[MATERIAL FOR THIS EXERCISE]
-------

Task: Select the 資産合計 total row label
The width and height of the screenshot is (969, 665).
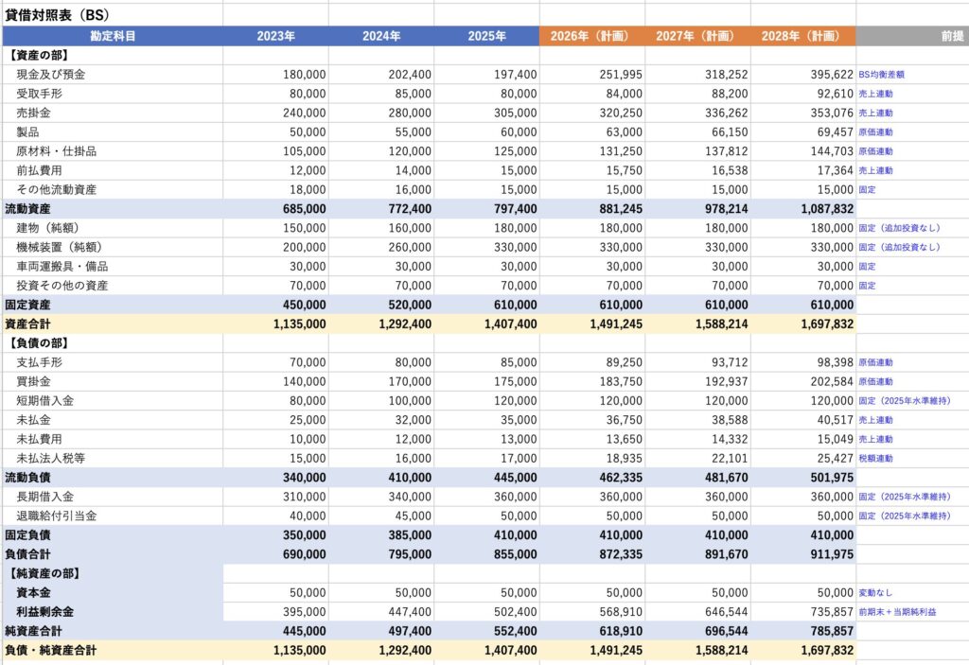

-------

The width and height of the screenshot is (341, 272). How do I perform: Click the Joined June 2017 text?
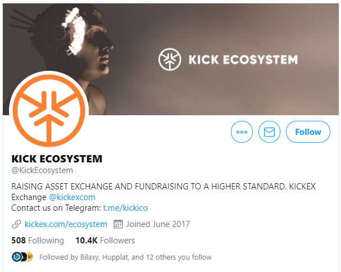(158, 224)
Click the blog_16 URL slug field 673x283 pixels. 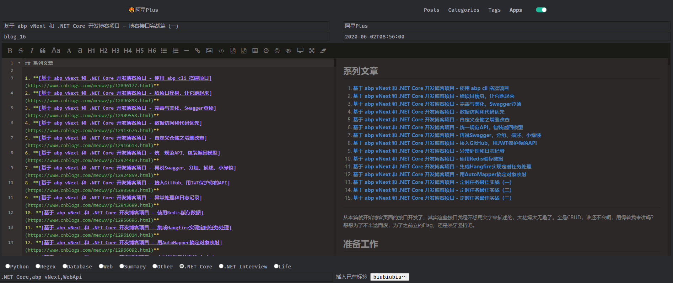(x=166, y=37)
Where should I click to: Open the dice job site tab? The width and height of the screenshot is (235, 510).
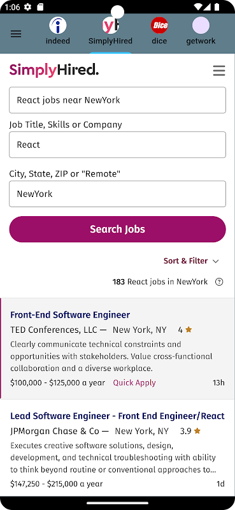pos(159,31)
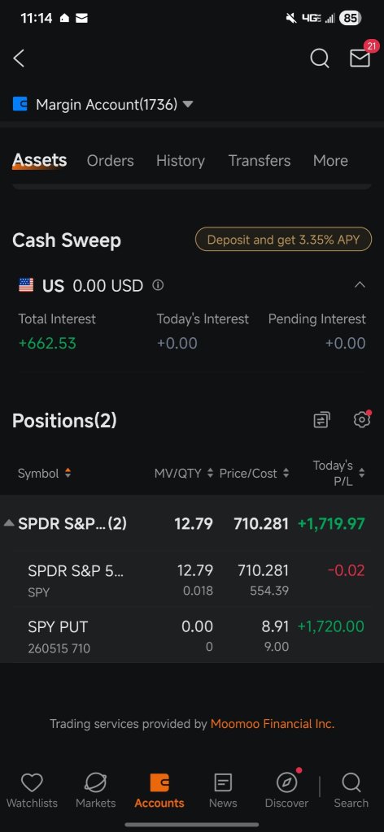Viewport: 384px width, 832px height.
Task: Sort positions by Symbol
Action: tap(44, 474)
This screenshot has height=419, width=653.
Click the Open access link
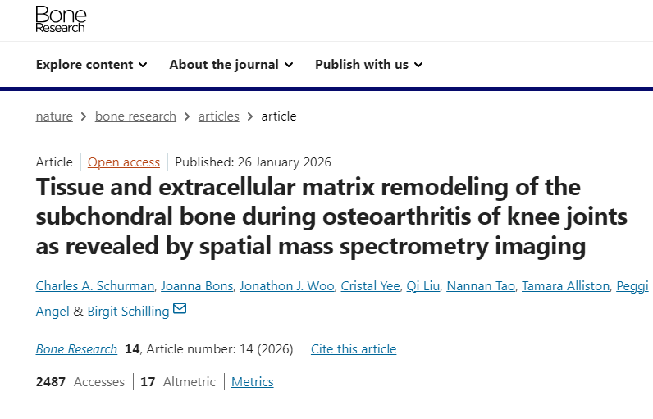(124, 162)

-------

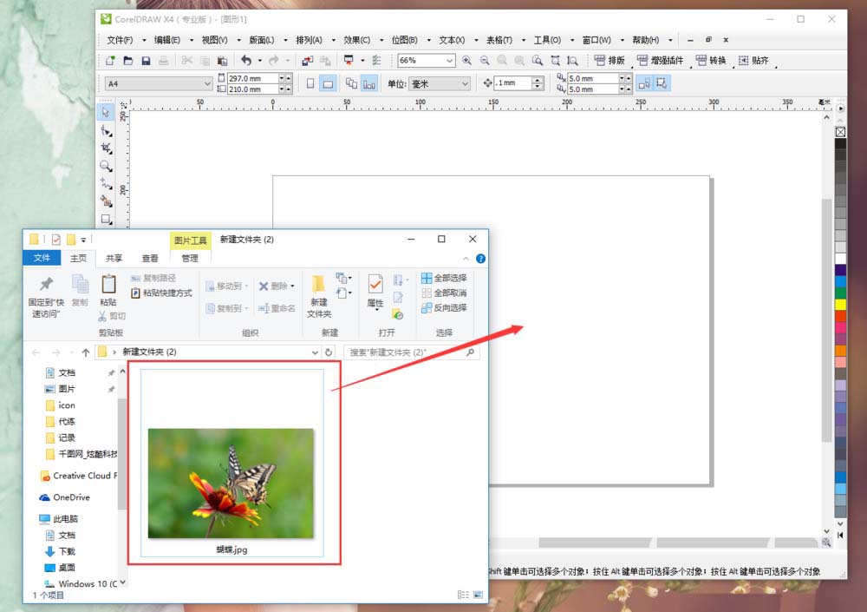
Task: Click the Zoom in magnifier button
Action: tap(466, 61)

-------

[EXERCISE] When you reach the line containing "Task: Select the 資産合計 total row label" in the data above, start copying exactly, and stop after the line containing "The width and height of the screenshot is (969, 665).".

[ANSWER TO THIS TASK]
Task: Select the 資産合計 total row label
The width and height of the screenshot is (969, 665).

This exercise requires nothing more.